Probably exactly!  Spoken like a true scientist, Dr. Salla.  "We're probably almost kind of exactly sort of sure.  Maybe."

How do we know all of this for kind of definitely certain?  Our evidence includes seeing a soldier with wacky sunglasses in Baghdad:
As a U.S. soldier peered out of a passing tank, a young engineering student and a retired accountant contemplated one of the more common questions on the streets of Baghdad: Did the soldier's wraparound sunglasses give him X-ray vision? 
"With those sunglasses, he can definitely see through women's clothes," said the engineering student, Samer Hamid.  "It makes me angry. We are afraid to take our families out on the street."
So soldier with funny sunglasses = x-ray vision = being able to see what we look like naked = Saddam Hussein was in contact with aliens who gave him a magic stargate.

I can't see any flaw in the argument there, can you?

[image courtesy of the Wikimedia Commons]

But that website reads like a treatise on formal logic when compared to the other one.  A brief passage will suffice:
Some orbs appear to be the manifestation of the human soul after we die; only visible to ultraviolet and infrared non-filtered cameras.  To days [sic] cameras pick them up because it is much cheaper to manufacture them without such filters.  This is why both UFOs (who the ancients said were “spirit” gods who could take human form-cloaked in the UV and IR) and ghosts can be captured by today’s technology, when not visible to the human eye.  The ancient Mesopotamia bible spoke of both spirits and the soul.  Nearly every ancient civilization makes reference to the soul; Egypt built a technological civilization around them.  They were quite obviously doing something with high voltage; Tesla coils and particle accelerators, to harness and launch the soul.  From the Zoroastrians, to Mesopotamia, even the Maya and pre-Columbians, all had this knowledge.
So there you are, then.  And I don't know about you, but having my soul launched by a particle accelerator seems like a cool idea.  I'd go for that as a sendoff when I die, except that I'd pretty much already decided that I want a Viking funeral.  Lay my body out on my canoe, set it on fire, and shove it out into my pond, and then all of my friends and family throw a huge party with lots of alcohol and music and debauchery.  More fun than your typical church funeral, don't you think?

But I digress.

I live in hope that the people who send me these emails aren't serious, but I fear that this one was.  It seemed awfully... sincere.  And to A Devoted Reader, a personal message:  I tried to keep my mind open, I honestly did.  But I still don't believe in stargates and Annunaki and spirit orbs and so on.  I'm not saying it wouldn't be cool if this stuff existed; hell, I'd love it if Bigfoot and aliens and so on were real.  But I'm just not seeing it.

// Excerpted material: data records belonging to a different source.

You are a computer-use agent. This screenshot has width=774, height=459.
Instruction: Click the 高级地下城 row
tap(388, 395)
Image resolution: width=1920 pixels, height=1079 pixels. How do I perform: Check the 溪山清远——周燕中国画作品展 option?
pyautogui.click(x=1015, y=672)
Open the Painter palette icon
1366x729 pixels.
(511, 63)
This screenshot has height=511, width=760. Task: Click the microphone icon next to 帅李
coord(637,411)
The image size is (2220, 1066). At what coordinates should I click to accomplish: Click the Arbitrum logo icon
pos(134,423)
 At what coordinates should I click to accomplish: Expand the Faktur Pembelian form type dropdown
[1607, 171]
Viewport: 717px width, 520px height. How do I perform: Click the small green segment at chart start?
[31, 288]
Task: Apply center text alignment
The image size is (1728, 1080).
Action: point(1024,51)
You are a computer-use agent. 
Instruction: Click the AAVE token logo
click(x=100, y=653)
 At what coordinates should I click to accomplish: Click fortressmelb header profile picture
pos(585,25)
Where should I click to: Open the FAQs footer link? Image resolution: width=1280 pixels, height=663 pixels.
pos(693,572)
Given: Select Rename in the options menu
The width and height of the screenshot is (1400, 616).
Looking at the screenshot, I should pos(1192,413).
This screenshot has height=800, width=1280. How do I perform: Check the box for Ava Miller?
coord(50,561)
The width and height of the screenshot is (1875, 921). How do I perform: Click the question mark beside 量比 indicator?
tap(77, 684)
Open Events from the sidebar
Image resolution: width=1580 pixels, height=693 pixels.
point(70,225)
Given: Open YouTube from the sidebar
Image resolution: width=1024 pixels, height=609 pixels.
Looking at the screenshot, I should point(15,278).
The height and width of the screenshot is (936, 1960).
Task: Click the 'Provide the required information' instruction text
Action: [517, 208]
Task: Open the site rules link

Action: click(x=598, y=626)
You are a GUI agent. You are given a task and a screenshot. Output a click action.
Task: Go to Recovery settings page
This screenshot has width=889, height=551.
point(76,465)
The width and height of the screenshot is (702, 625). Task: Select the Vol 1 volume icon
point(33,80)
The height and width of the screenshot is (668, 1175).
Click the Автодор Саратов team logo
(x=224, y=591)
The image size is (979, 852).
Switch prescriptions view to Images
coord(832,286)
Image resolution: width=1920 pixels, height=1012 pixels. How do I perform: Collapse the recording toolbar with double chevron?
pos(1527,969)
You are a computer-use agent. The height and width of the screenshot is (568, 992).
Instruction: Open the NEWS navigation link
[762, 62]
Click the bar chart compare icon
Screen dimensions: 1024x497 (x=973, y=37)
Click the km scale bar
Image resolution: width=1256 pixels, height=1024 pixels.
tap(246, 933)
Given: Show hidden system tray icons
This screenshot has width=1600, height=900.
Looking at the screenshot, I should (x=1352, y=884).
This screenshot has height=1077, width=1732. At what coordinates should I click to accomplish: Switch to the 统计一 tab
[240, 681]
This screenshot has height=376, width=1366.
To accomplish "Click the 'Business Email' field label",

So thanks for the emails, and do keep them coming, even though some of them make me a little worried that you people might know where I live.  Toward that end, allow me to mention, offhand and in-passing-like, that I recently moved to a small uncharted island off the coast of Mauritania.  The view is lovely, and it even has wifi.  Drop by to visit any time.


  1. This almost makes a crazy sense, considering all the criticism Bush took over the Gulf War, at least most people might believe this over the real reasons, as uncertain as they were.
    The supposed x-ray glasses being used to through ladies' clothing, some things about human nature never really change.

  2. Where can I get some of those glasses?